Liza J. Conrad

Transposon tagging is an especially important tool for gene identification and characterization in many cereal crops. In maize the Activator/Dissociation (Ac/Ds) tranpsoson family has been used extensively to clone and characterize genes. Specifically, a collection of Ac-containing, near-isogenic lines has been generated for use in regional mutagenesis experiments. Through molecular genetic techniques, 158 transposed Ac elements (tr-Acs) were distributed throughout the genome and 41 were placed on the linkage map. These tr-Ac lines can be utilized to isolate and characterize genes with unknown function.

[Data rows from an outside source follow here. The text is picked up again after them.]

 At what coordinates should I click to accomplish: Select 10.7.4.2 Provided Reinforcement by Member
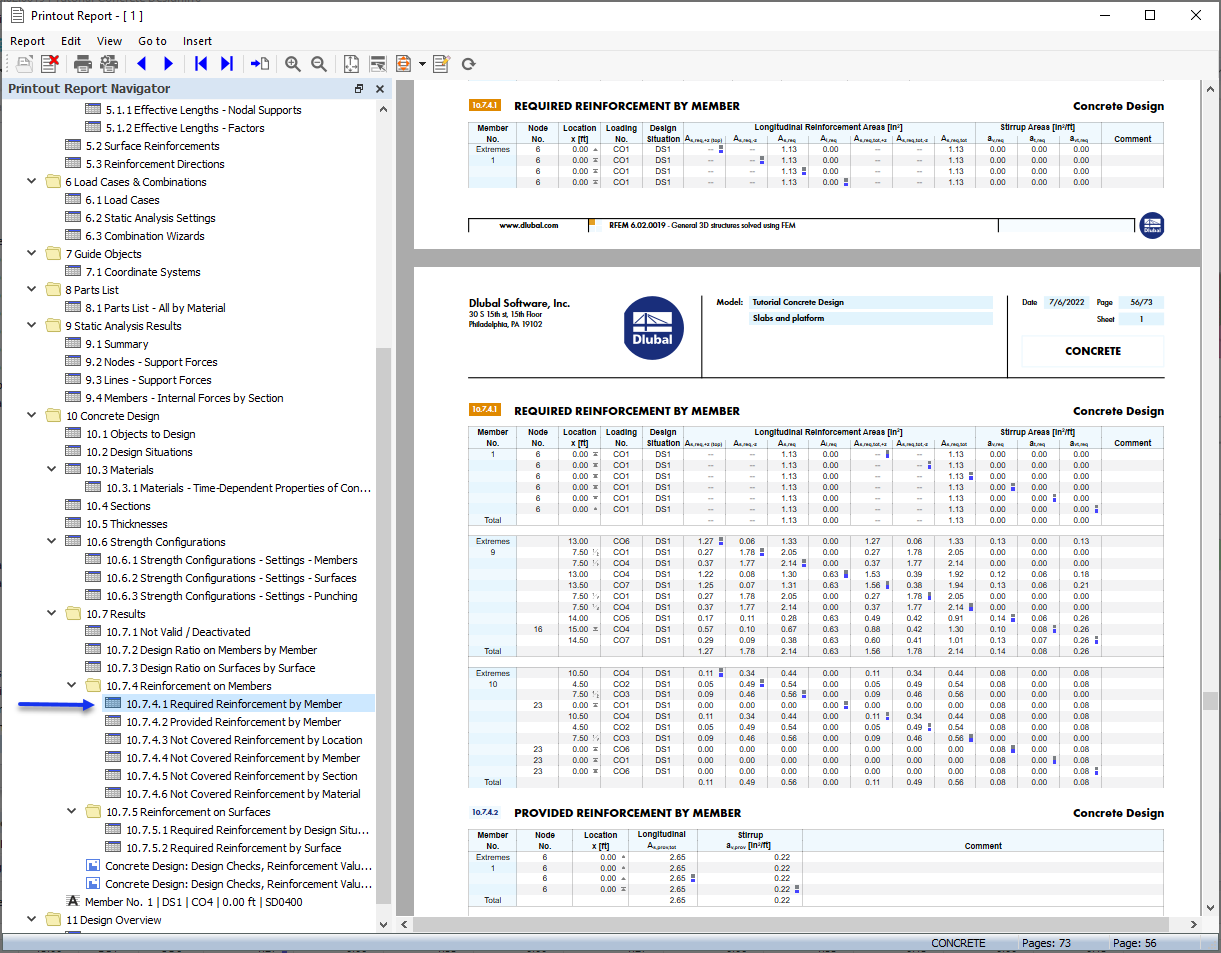coord(233,722)
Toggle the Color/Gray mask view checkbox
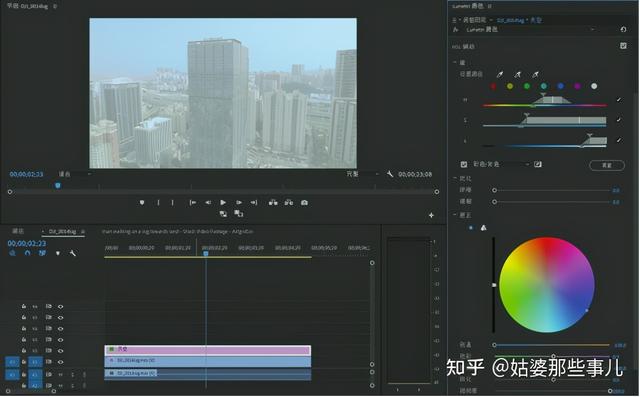Screen dimensions: 640x397 pyautogui.click(x=464, y=164)
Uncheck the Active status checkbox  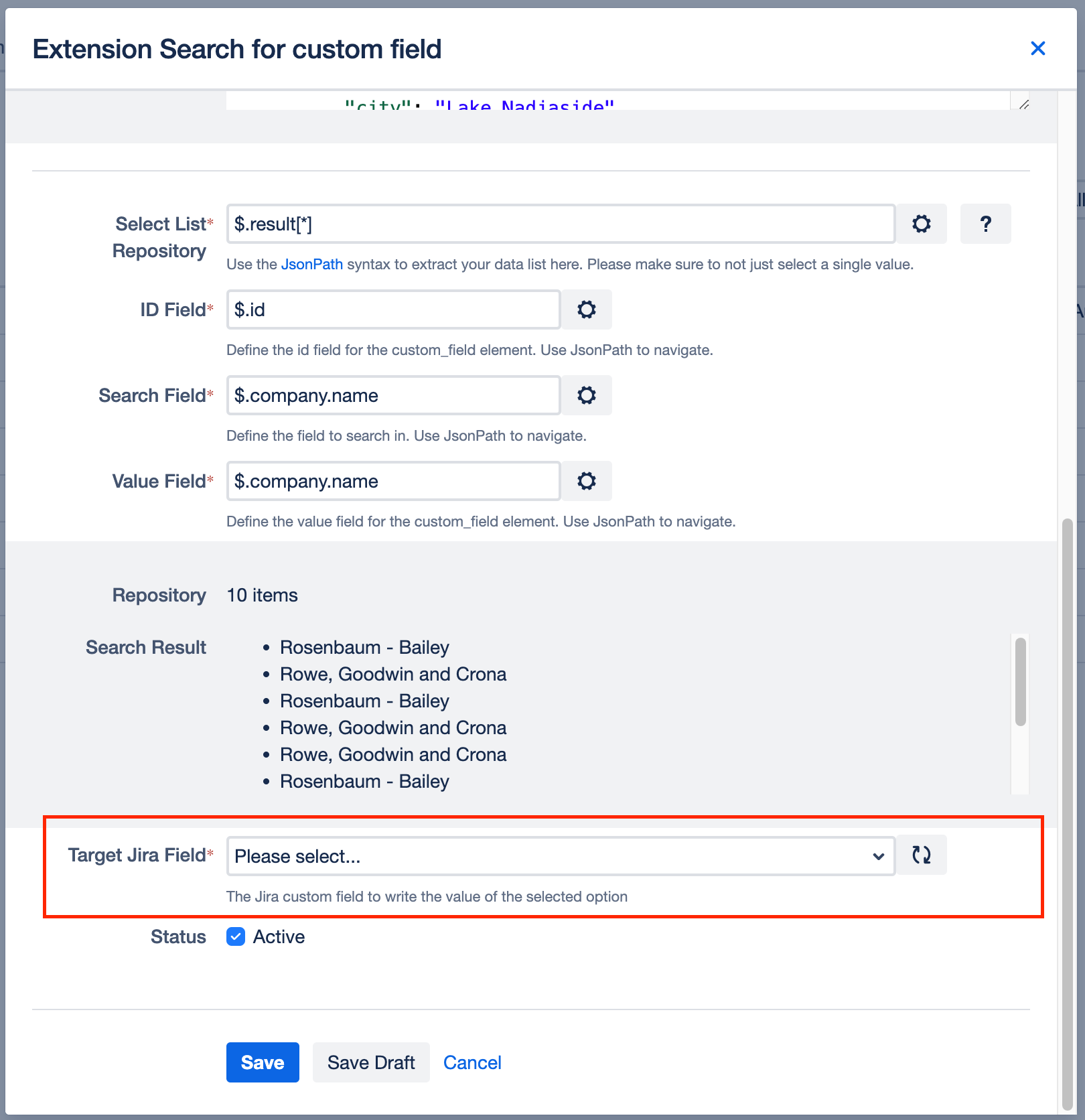(236, 936)
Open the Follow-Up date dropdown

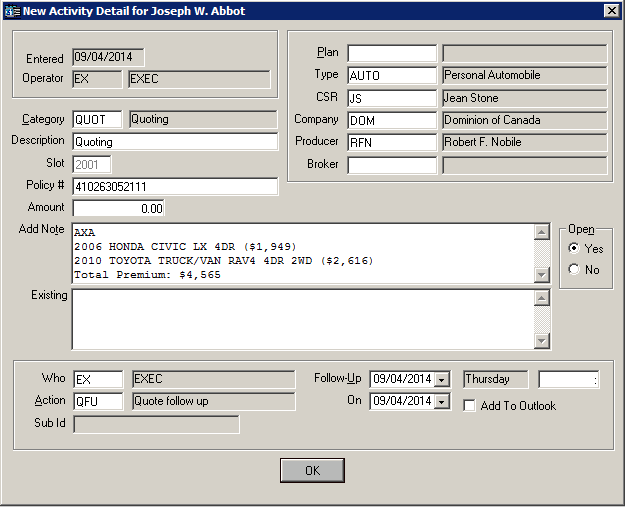click(441, 379)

I have identified and characterized an immobilized Ac derivative (Ac-im) that is incapable of excision yet contributes to the negative dosage effect of Ac. Ac-im is identical to Ac with the exception of a 10 bp deletion of sequences at the left end of the element. A model for the generation of Ac-im was proposed in which Ac-im was generated as an aberrant transposition event that resulted in the deletion of Ac end sequences. To understand the mechanism of Ds formation, a high-throughput genetic and molecular screen was developed to identify rare Ds derivatives generated from Ac insertions in the genome. Using these methods 15 new Ds elements derived from Ac insertions at 8 different loci were discovered. We propose that all Type II Ds elements in maize are generated through a process of slip mispairing during error-prone DNA repair. The endogenous Activator (Ac)/Dissociation (Ds) transposons of maize are tightly regulated in the genome. In an attempt to identify regions of Ac involved in Ac regulation in maize a chemical mutagenesis experiment was performed using ethyl methanesulfonate (EMS). Several derivatives of Ac-im were discovered that has altered expression patterns. Although most alleles were associated with increased methylation, a single EMS-induced allele was recovered. The Ac-im'-0534 derivative displays a positive dosage effect instead of the canonical negative dosage of a wild-type Ac and accumulates nearly 4-fold lower transcript levels compared to wild-type. The EMS mutation introduces a translation start codon in the 5' UTR of the Ac-im'0534 derivative. Understanding Ac regulation in maize could lead to the manipulation Ds excision rates in mutagenesis programs.